Merchant has been involved in a number of philanthropic activities that have provided help and support for various communities. Merchant has contributed towards correctional institutions in order to release prisoners belonging to various nationalities jailed in the UAE. Merchant announced he will spend 1 million US dollars (3.8 million dirhams) to help free prisoners who are behind bars in UAE due to non-payment of debts. He has already paid 150,000 dirhams for the release of 132 prisoners from Ajman Central jail.

In May 2017, Merchant signed a memorandum of understanding with the UAE’s Faraj Fund. He also provided financial aid to Ajman Police to treat a policeman suffering from a neurological disorder. It was reported that an amount of Dh60,000 was allocated for his Chinese acupuncture treatment in Jordan.

In April 2018, Merchant signed an agreement with the University of Fujairah to provide scholarships to five needy Emirati female undergraduate students scoring 85 percent and above in each semester.

Recognition 
Merchant is a well-known business leader in the Middle East and widely quoted in the press. He is ranked No.26 on the Forbes Middle East List of Indian Owners 2014. Arabian Business placed him at No.28 on its 2014 Richest Indians in the GCC list with an estimated net worth of USD 435 million. He is also a board member of Dubai Diamond Exchange (DDE) and a member of Dubai Gold & Jewellery Group. In 2018, Merchant was ranked 25 in the Forbes Middle East Top 100 Indian Business owners in the Arab world. Merchant was also inducted into Abu Dhabi Police’s community wing 'We Are All Police' for helping with release of 560 inmates by paying off their debts.

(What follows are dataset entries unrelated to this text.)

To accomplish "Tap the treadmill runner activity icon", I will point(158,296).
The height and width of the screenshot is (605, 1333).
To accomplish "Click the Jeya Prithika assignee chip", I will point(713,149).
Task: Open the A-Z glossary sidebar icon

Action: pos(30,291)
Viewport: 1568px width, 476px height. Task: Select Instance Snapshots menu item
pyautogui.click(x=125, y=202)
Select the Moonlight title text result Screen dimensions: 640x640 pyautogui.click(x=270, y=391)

In June 2019, Merchant was honored with the UAE permanent residency, known as the Golden Card, along with his family, for his contribution to the economy.

Awards 
 2017, Community Service Medal/ Award by Sheikh Saif Bin Zayed Al Nahyan; Deputy Prime Minister and Ministry of Interior
 2017, Business Excellence Award by the Indian Business and Professional Council (IBPC) 
 2017, Philanthropic Icon Award by the Indian Business and Professional Council (IBPC) 
2016, Philanthropic of the year by Indian CEO Awards by ITP

Personal life 
As of 2021, Merchant resides in Dubai with his family and spends his leisure time in horse riding.

References

External links 
 
 Official Facebook Page
Official Twitter account

Jewellery retailers of the United Arab Emirates
Jewellery retailers of India
Companies based in Dubai
Living people
Kerala
Year of birth missing (living people)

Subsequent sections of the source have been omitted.